• _INPUT FOR THIS TASK_:
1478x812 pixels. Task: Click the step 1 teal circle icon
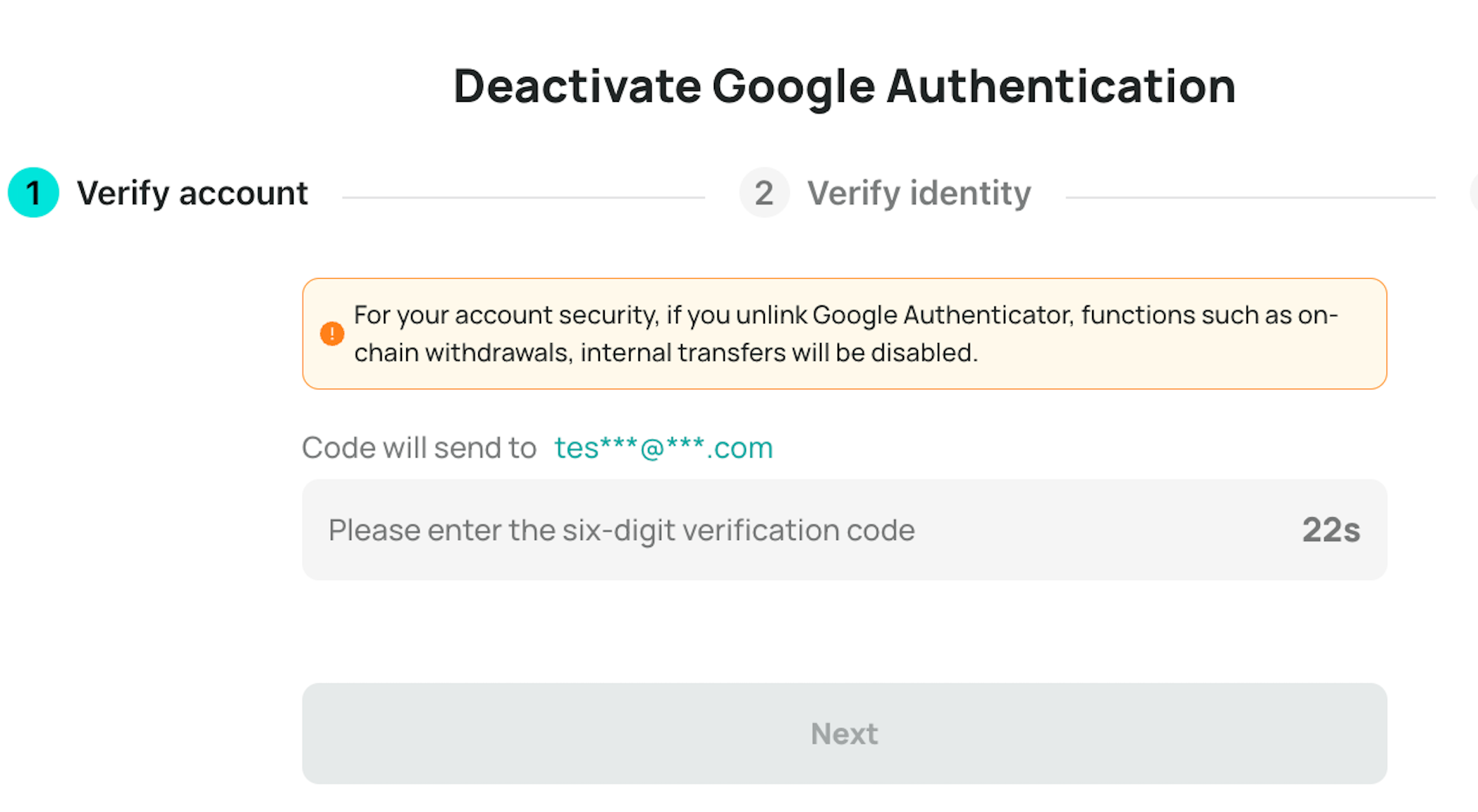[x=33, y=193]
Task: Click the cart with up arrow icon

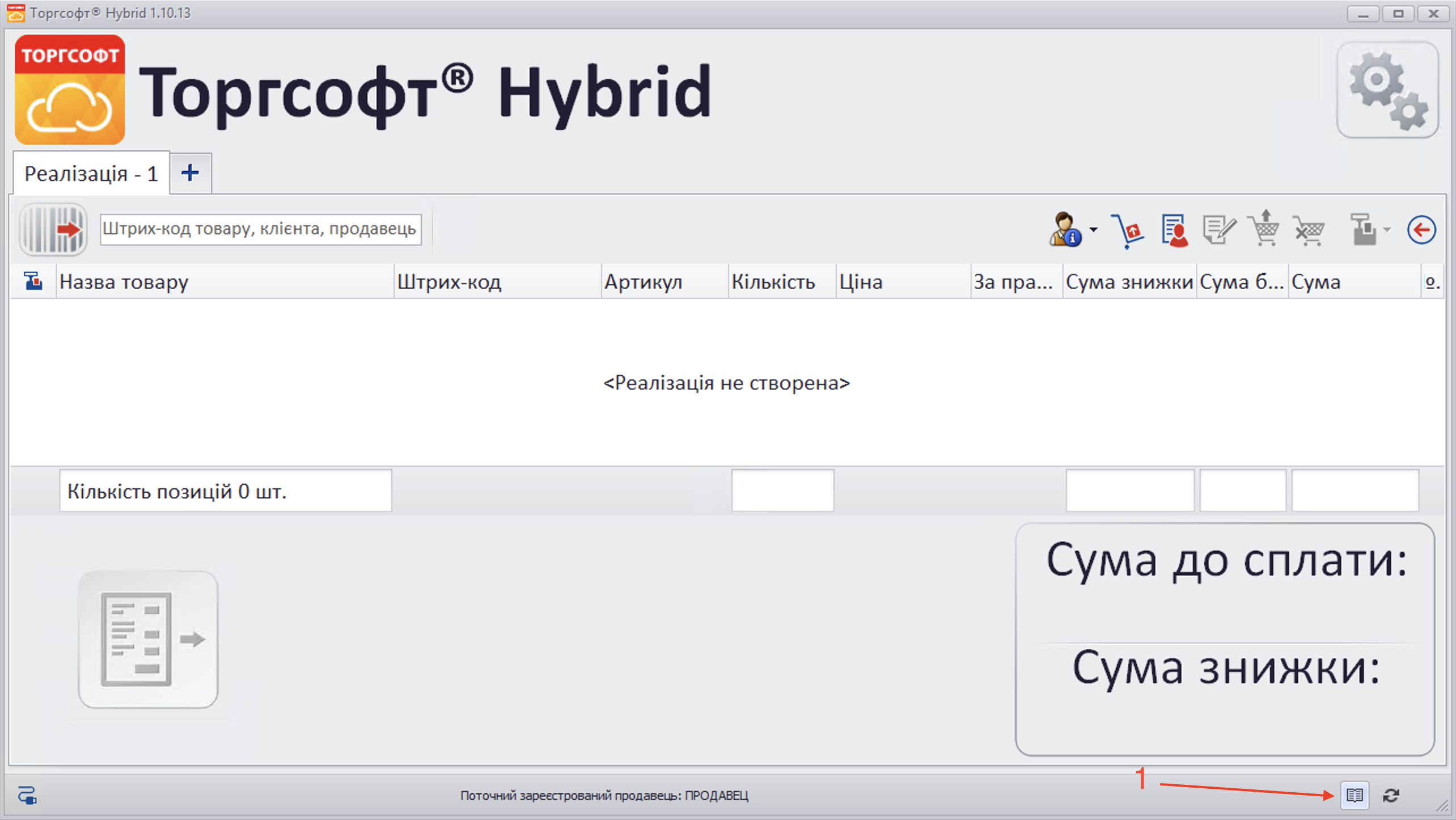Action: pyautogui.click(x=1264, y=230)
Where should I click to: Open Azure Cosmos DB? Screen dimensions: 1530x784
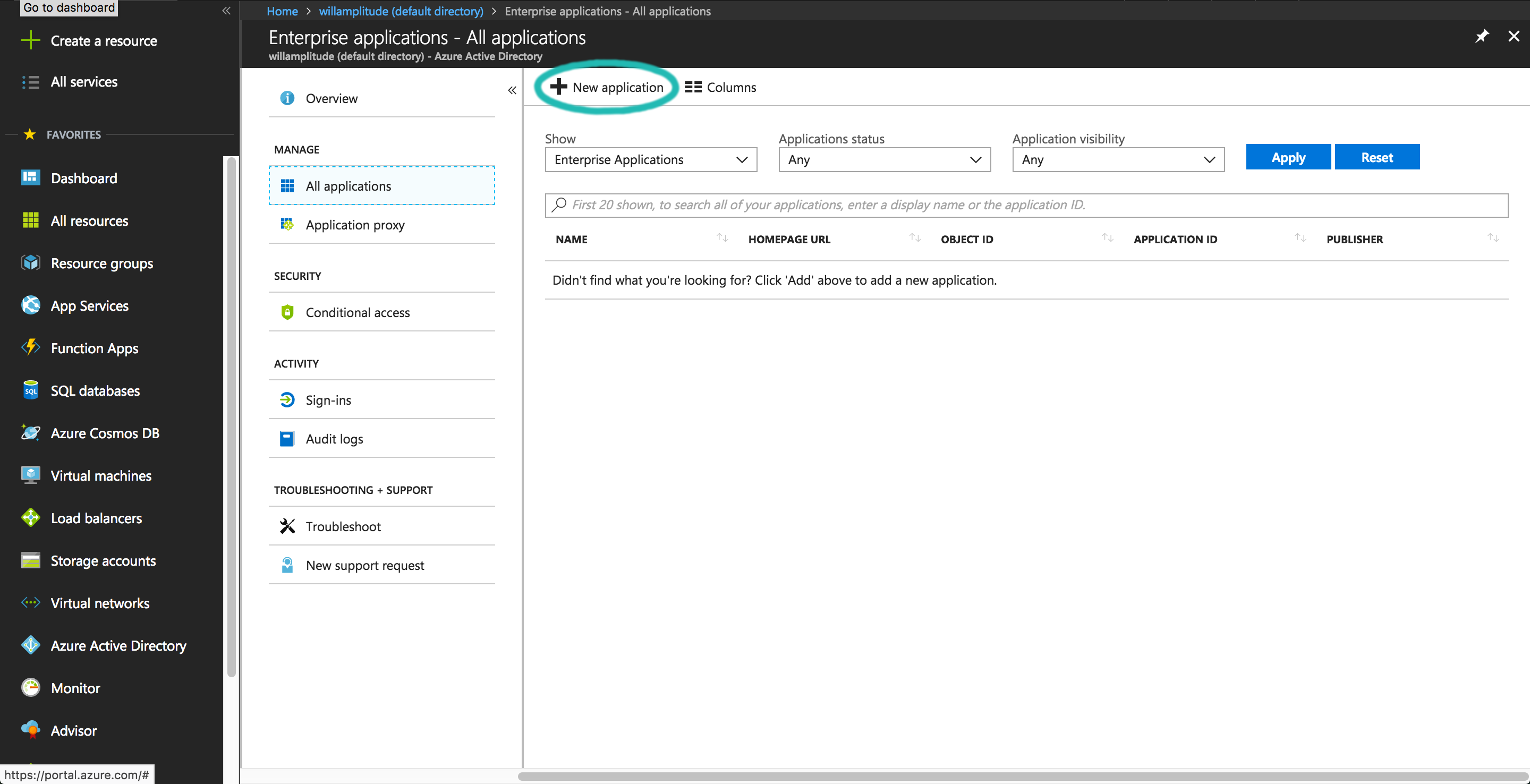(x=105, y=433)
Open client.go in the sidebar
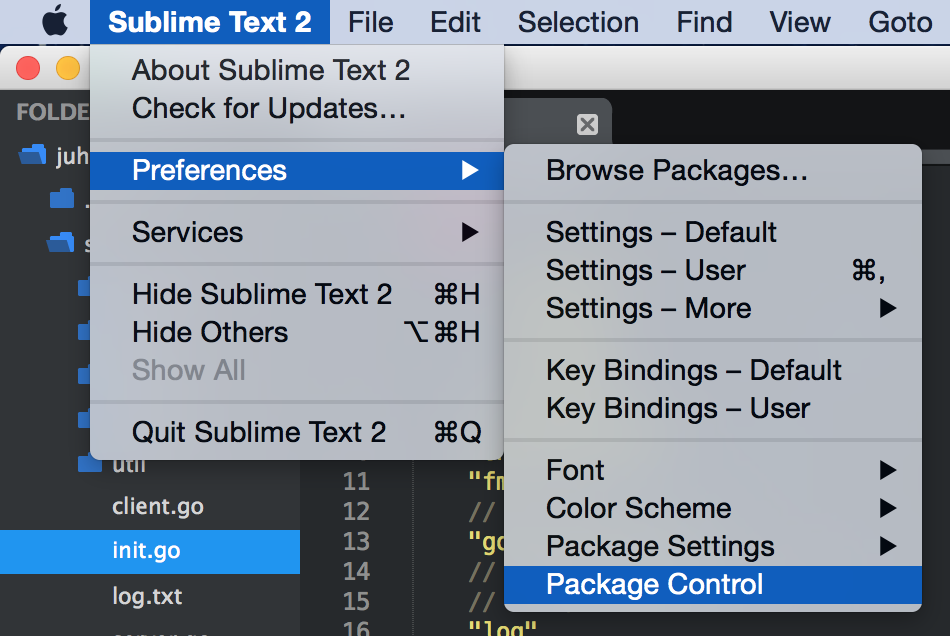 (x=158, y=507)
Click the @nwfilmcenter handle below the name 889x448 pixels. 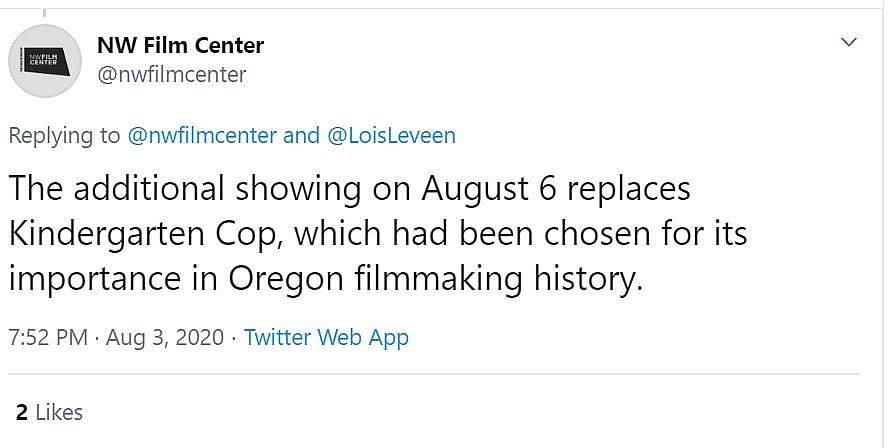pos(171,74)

• _INSTRUCTION_: Reproduce the stretch of the records above from the start through the line containing "(x=158, y=507)", replacing "sidebar" with "file explorer" and leaving everything else unchanged. Omit the pictures from the answer.

• _RESULT FOR THIS EXERCISE_:
1478x812 pixels. Task: Click the step 1 teal circle icon
[x=33, y=193]
Task: Click the cart with up arrow icon

Action: pyautogui.click(x=1264, y=230)
Where should I click to: Open Azure Cosmos DB? Screen dimensions: 1530x784
(x=105, y=433)
Open client.go in the file explorer
 (x=158, y=507)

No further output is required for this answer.